I jet di damasco non bastano più a fermare i ribelli che ormai sono in possesso di armi anti-aeree, alcune delle quali ottenute dal Qatar altre conquistate nelle basi militari siriane espugnate negli ultimi temi. E così il regime sarebbe stato costretto a utilizzare gli Scud, sembrerebbe sei. Lo affermano fonti militari statunitensi anonime, visto che le informazioni impiegate sono ancora “classified”, segrete. Ma la notizia ha una sua drammatica verosimiglianza, visto che l’avanzata dei ribelli appare inarrestabile e che Assad ha già ampiamente dimostrato di essere un criminale stragista. “Un conto è impiegare i missili Scud contro obiettivi militari, un altro contro centri abitati, scuole.” Ancora non lo sappiamo, ma il sospetto, terribile, è che sia accaduto proprio questo.
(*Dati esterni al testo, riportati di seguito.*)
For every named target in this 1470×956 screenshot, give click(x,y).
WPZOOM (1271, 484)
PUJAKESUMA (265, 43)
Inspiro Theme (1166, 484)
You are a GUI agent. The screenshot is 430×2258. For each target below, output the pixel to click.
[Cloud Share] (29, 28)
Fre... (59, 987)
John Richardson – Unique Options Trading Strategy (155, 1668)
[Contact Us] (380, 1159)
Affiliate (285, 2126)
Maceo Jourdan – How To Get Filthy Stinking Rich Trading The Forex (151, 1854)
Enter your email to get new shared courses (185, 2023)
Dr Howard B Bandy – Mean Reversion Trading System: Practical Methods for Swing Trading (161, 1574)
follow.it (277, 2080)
Intanto cento paesi hanno riconosciuto la nuova organizzazione-ombrello degli insorti quale legittima rappresentante del popolo siriano. Tra questi figurano da quest’oggi anche gli Stati Uniti.

Sarebbe una bella notizia, se garantisse che gli Stati Uniti hanno finito di fare errori in Siria. Ma la garanzia non c’è. La decisione di non armare i ribelli ha ovviamente indebolito la “presa” dell’Occidente su un popolo provato da venti mesi di vergogna, alla quale l’Occidente ha praticamente assistito, indifferente. Ora il rischio è che il dopoguerra sia segnato da vendette, terribili come terribili sono state le vessazioni assadiane. E’ a questo scenario futuro che dovrebbero pensare le potenze mondiali, portando il più presto possibile Assad fuori dalla tana dove si è nascosto. Ma forse è già tardi…

da “Il Mondo di Annibale”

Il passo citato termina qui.